Nicole pense tout haut :
— Ils ont prié, peut-être ?
— Prié ! Ah bien oui ! Ils ont fait un veau d’or semblable à ceux qu’ils avaient vus chez les païens d’Égypte, et ils se sont mis à l’adorer et à danser autour !
Ensemble, les deux petits protestent :
— Adorer un veau en or ?
— Ils l’ont vraiment adoré ? ils étaient donc fous ?
— Imaginez la désolation de Moïse.
Il redescendait de la montagne, encore tout entouré de la lumière dans laquelle il avait eu la grâce de parler avec Dieu. Il tenait dans ses bras les tables de pierre, ces tables gravées par Dieu Lui-même et qui portaient les dix commandements.

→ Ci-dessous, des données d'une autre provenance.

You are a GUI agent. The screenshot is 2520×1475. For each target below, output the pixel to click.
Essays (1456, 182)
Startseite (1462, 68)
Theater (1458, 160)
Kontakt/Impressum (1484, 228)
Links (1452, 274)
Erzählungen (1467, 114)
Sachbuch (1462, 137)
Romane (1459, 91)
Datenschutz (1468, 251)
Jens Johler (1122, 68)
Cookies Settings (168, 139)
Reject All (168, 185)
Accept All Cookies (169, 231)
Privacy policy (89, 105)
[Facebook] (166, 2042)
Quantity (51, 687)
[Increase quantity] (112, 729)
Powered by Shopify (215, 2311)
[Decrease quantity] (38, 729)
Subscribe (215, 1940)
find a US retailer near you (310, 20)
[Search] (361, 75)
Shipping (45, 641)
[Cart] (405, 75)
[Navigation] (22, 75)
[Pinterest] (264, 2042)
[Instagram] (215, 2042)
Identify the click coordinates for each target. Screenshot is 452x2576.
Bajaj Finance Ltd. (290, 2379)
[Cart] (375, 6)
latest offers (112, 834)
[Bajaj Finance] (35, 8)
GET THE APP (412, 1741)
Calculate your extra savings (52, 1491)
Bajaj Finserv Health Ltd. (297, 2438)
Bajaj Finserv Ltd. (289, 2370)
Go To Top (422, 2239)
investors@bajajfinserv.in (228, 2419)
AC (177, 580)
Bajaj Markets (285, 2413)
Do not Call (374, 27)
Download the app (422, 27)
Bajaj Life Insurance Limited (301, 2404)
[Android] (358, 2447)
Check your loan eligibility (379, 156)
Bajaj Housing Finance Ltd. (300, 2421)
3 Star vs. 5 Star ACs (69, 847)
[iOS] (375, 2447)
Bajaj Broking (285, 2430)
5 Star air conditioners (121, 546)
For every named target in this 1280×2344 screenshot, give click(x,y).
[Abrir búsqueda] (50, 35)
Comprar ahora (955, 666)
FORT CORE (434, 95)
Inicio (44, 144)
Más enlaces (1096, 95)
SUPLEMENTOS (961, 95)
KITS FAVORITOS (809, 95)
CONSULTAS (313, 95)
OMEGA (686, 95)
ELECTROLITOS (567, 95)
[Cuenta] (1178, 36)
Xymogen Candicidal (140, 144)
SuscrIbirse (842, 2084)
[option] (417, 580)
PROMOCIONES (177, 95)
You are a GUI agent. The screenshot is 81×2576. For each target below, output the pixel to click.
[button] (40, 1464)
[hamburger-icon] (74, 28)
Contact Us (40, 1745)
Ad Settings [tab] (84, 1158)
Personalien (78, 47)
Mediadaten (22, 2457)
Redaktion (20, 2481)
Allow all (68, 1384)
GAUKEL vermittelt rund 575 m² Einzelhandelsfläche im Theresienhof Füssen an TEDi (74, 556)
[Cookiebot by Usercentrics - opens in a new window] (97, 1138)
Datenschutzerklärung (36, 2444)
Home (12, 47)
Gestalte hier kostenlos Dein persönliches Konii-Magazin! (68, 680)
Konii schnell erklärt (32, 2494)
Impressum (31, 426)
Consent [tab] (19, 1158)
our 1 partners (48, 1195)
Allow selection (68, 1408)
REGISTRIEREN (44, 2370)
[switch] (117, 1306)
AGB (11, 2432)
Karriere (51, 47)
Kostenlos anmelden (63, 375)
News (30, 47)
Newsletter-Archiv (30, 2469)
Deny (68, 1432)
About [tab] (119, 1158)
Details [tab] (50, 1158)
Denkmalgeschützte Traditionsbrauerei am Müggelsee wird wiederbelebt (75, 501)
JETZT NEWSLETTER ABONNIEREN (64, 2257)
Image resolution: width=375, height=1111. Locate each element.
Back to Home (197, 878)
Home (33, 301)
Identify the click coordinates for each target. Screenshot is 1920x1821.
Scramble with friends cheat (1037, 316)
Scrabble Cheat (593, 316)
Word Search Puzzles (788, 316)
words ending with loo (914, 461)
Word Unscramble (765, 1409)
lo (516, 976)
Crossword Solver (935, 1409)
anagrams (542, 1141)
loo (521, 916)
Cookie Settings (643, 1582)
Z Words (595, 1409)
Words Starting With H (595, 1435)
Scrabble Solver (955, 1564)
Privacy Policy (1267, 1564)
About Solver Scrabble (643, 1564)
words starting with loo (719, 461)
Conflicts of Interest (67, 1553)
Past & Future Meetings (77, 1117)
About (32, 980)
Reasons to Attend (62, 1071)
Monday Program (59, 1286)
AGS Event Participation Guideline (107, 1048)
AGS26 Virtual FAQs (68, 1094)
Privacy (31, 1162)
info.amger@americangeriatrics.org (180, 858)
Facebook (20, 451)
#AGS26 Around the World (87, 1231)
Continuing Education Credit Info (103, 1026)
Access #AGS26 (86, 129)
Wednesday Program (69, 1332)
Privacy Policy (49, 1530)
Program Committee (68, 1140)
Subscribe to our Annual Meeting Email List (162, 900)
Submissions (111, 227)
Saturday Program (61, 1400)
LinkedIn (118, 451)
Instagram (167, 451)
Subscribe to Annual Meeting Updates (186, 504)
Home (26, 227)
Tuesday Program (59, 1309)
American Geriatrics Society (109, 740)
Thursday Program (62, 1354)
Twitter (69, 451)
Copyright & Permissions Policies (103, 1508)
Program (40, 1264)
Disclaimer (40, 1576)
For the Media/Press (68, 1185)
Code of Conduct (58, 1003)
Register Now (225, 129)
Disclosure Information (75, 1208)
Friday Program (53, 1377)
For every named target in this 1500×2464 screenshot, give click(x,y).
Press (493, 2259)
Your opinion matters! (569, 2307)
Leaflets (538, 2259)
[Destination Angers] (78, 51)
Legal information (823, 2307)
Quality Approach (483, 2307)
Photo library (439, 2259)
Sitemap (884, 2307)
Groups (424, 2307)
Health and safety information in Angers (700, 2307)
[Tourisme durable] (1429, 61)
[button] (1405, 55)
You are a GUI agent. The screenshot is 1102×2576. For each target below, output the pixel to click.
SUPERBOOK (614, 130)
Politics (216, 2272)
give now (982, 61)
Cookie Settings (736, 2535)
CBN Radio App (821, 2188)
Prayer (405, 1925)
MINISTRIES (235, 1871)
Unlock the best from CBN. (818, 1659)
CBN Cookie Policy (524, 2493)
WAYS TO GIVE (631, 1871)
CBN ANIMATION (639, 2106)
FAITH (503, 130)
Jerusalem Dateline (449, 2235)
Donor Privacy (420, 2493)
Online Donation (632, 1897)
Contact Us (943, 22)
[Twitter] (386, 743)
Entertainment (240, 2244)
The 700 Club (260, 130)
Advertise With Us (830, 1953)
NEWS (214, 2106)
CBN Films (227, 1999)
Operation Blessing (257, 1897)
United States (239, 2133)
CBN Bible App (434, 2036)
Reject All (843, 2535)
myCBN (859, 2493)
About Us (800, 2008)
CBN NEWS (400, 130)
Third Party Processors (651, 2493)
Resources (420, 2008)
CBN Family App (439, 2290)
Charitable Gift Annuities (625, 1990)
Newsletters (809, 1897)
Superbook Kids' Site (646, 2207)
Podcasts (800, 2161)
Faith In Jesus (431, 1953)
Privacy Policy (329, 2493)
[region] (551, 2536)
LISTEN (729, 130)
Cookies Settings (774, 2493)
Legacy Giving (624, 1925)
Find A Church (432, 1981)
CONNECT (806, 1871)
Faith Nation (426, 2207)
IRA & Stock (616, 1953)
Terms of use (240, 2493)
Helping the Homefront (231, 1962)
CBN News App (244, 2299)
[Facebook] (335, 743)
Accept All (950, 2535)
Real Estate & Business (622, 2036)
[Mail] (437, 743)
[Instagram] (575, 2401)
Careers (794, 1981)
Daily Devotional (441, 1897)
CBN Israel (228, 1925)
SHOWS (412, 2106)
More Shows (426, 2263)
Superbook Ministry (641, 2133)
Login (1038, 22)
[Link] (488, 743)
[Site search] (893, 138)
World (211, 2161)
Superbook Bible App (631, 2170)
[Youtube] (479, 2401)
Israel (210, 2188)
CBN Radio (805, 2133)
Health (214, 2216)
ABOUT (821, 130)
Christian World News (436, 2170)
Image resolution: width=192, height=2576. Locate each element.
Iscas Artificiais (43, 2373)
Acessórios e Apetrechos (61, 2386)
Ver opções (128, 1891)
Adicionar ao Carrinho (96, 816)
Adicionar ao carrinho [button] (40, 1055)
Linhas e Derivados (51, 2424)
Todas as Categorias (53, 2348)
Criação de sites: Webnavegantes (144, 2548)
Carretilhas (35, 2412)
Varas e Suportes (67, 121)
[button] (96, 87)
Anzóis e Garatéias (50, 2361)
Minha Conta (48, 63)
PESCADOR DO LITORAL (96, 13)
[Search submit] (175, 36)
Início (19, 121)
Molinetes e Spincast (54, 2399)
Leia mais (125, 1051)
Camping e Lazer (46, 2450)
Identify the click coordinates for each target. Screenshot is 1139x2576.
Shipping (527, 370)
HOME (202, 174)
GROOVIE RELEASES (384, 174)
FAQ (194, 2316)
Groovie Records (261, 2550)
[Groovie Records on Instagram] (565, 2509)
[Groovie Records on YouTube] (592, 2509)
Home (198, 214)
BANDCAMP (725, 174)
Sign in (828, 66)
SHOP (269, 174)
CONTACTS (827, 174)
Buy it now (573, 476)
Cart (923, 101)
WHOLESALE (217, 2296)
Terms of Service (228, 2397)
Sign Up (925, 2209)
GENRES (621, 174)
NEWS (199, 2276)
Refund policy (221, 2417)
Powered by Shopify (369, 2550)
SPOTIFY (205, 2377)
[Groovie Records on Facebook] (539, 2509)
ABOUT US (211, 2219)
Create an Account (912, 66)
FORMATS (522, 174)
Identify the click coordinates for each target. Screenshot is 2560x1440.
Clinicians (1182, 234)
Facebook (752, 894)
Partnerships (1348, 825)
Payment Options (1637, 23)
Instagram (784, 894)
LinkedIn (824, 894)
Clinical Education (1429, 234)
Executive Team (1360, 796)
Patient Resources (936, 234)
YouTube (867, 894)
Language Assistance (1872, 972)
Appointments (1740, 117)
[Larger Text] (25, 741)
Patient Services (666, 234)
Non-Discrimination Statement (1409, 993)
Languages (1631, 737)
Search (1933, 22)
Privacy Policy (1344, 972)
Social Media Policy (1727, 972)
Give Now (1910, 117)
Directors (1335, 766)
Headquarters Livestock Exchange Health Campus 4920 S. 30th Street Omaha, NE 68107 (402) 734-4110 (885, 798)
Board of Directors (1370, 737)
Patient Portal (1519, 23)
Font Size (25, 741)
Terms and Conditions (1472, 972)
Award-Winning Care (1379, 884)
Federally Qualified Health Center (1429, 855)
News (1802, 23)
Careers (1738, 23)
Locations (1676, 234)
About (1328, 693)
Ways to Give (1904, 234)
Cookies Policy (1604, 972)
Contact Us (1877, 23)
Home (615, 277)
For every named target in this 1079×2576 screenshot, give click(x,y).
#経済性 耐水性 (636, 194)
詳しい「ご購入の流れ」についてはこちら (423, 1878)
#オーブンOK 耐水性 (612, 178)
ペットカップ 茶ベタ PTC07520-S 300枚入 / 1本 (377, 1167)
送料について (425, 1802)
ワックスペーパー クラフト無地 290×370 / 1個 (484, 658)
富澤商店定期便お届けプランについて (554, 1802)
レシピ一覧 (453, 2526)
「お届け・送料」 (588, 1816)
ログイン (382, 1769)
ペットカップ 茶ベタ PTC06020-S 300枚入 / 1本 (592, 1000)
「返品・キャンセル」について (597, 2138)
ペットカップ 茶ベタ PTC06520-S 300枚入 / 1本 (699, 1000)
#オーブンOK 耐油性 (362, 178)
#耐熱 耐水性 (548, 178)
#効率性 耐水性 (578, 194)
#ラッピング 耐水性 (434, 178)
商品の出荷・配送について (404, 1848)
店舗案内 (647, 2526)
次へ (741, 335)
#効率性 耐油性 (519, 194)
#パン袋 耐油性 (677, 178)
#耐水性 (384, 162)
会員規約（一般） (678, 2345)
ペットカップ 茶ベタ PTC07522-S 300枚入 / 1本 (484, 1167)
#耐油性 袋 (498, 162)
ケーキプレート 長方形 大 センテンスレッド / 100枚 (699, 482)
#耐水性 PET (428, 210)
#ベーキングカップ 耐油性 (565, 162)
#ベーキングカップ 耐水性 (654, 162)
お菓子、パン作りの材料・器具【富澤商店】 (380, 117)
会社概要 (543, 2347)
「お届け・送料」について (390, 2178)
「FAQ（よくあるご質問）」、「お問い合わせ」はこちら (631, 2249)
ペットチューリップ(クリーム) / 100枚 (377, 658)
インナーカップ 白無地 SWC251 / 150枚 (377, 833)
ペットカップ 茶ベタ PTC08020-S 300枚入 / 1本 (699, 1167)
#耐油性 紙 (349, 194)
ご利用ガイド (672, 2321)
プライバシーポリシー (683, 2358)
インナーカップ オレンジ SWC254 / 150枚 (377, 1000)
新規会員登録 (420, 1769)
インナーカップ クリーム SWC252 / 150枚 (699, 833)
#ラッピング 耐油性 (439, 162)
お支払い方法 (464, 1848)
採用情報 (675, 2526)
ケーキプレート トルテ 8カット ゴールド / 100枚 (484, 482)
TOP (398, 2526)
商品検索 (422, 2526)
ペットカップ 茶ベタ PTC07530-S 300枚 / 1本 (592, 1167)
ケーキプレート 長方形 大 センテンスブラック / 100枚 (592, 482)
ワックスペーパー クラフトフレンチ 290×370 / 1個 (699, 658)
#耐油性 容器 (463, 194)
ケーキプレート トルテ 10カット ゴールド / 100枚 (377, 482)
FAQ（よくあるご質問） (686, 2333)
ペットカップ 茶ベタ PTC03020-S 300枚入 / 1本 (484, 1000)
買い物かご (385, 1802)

Et voilà qu’au moment où il va les remettre à son peuple, il le trouve dansant autour du veau d’or.
« La colère de Moïse s’enflamma, » il jeta les tables au pied de la montagne et les brisa, puis il s’empara du veau d’or, le brûla jusqu’à le réduire en poudre ; enfin, réunissant des Hébreux fidèles, il leur ordonna de châtier les coupables.
Trois mille d’entre eux sont tués ce jour-là.
Bruno est très excité :
— C’est bien fait ! Dis, tate, je comprends que Moïse était très fâché et le Bon Dieu encore plus, mais, tout de même, les tables étaient cassées, on ne pouvait pas les raccommoder ?
— Eh ! non. Il a fallu que Moïse, sur l’ordre de Dieu, taillât deux autres tables dans la pierre, puis il monta de nouveau sur la montagne, suppliant Dieu de pardonner à son peuple, et Dieu lui accorda le pardon et grava de nouveau sur les tables ses dix commandements.
Voilà, mes petits. Demain, si vous êtes sages, je vous promets la fin.
Nicole, dont les yeux rient :
— La fin de toute l’Histoire Sainte ?
— Non, farceuse, la fin de la vie de Moïse.